Foreign interference was added to ASIO’s legislation as a security concern in 1986, but only became a criminal offence with the passing of the EFI Act in 2018. Foreign interference is defined in slightly varying ways on the Home Affairs website, the ASIO website, and the Commonwealth Criminal Code. It is a broad concept that covers activities such as disinformation, mal-information (like hack-and-leak operations), agents of influence, front organisations, and more.
The dangers of foreign interference are most apparent when it involves transnational repression (authoritarian regimes operating across borders to coerce, blackmail, harass, intimidate, threaten, assault, kidnap, torture or murder dissidents). This is the most visceral form of foreign interference, far removed from the grey zone where there can be reasonable debate about what distinguishes legitimate influence from illegitimate interference (something Justice Hope had to wrestle with in his second Royal Commission into Australia’s intelligence agencies).
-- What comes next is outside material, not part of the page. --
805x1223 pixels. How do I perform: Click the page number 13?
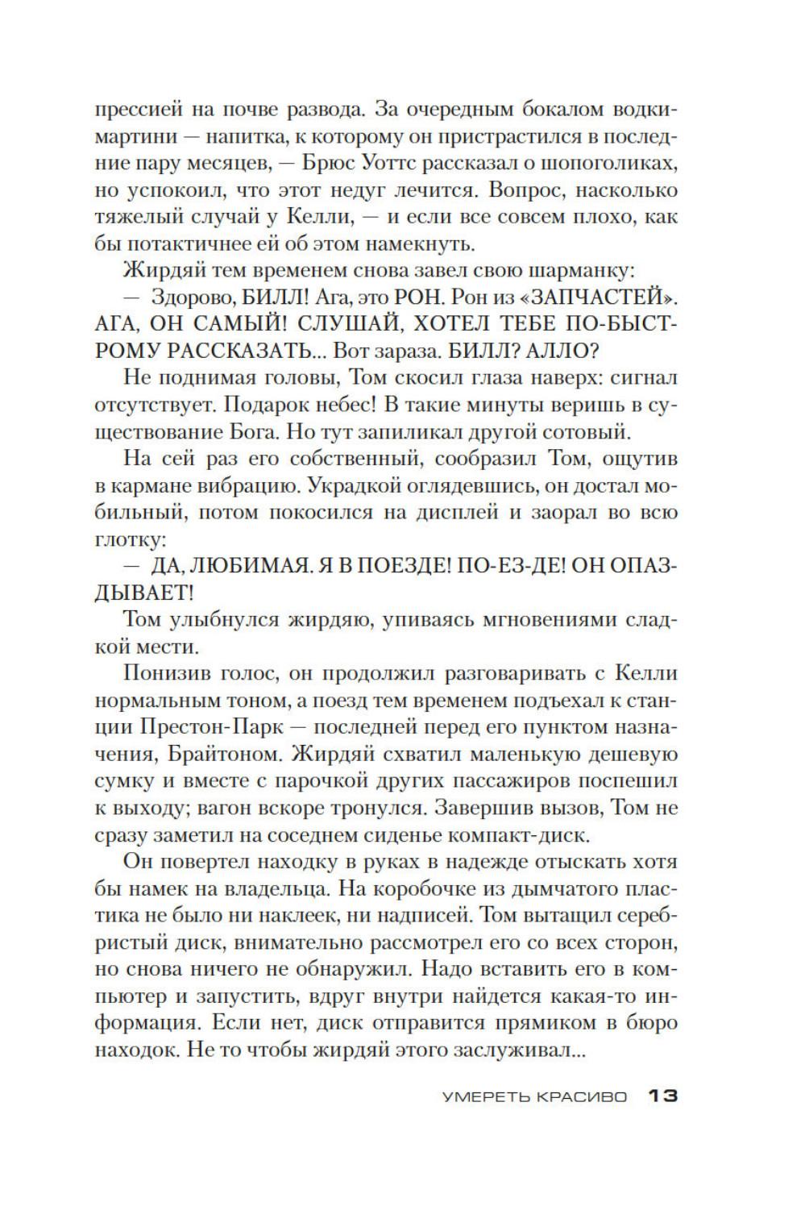pos(662,1096)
Yet until relatively recently, transnational repression (and the crossover with terrorism) did not feature heavily in Australia political discussions over foreign interference, despite events like the Russia’s poisoning of Skripal in the UK, Saudi Arabia’s murder of Jamal Khashoggi or Iran’s assassination and kidnapping plots in multiple countries.
The proposed review of the EFI Act is worthwhile. While the threat of espionage and foreign interference is real, like the threat of terrorism, some of the legislation appears to have the same problems of vagueness, complexity and press freedom implications as some counter-terrorism legislation has had.
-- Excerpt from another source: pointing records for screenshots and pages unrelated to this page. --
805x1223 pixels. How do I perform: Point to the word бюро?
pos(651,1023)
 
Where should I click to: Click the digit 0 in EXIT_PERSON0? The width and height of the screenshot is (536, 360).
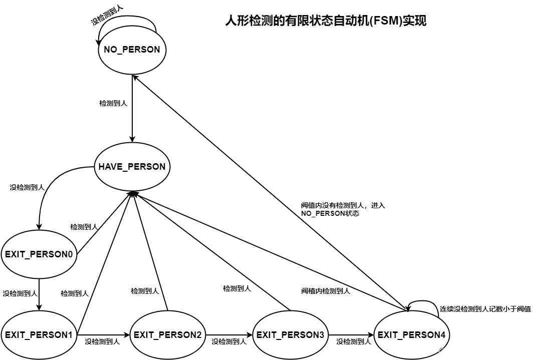click(x=70, y=254)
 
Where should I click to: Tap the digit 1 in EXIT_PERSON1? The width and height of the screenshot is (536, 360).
click(x=70, y=335)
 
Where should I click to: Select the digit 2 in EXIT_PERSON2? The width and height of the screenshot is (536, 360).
click(x=199, y=335)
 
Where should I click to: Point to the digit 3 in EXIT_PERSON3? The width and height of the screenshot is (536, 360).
click(x=322, y=335)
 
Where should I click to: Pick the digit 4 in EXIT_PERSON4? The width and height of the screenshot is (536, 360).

Moreover, it is unclear how much this legislation has actually helped Australia to counter transnational repression, in my view the most serious type of foreign interference. According to Malcolm Turnbull’s recent testimony at the Parliamentary Joint Committee on Intelligence and Security, a closely related piece of legislation (the Foreign Influence Transparency Scheme Act 2018, passed by his government) has demonstrated similar problems by placing a regulatory burden on all sorts of domestic institutions without actually undermining influence operations by authoritarian regimes.
It is better to review the legislation as soon as possible than wait many years and risk Haneef-style scandals or discover only too late that the legislation might not be fit for addressing the most serious threats. So the annual report’s announcement the INSLM will be reviewing the 2018 EFI Act is exceptionally good news.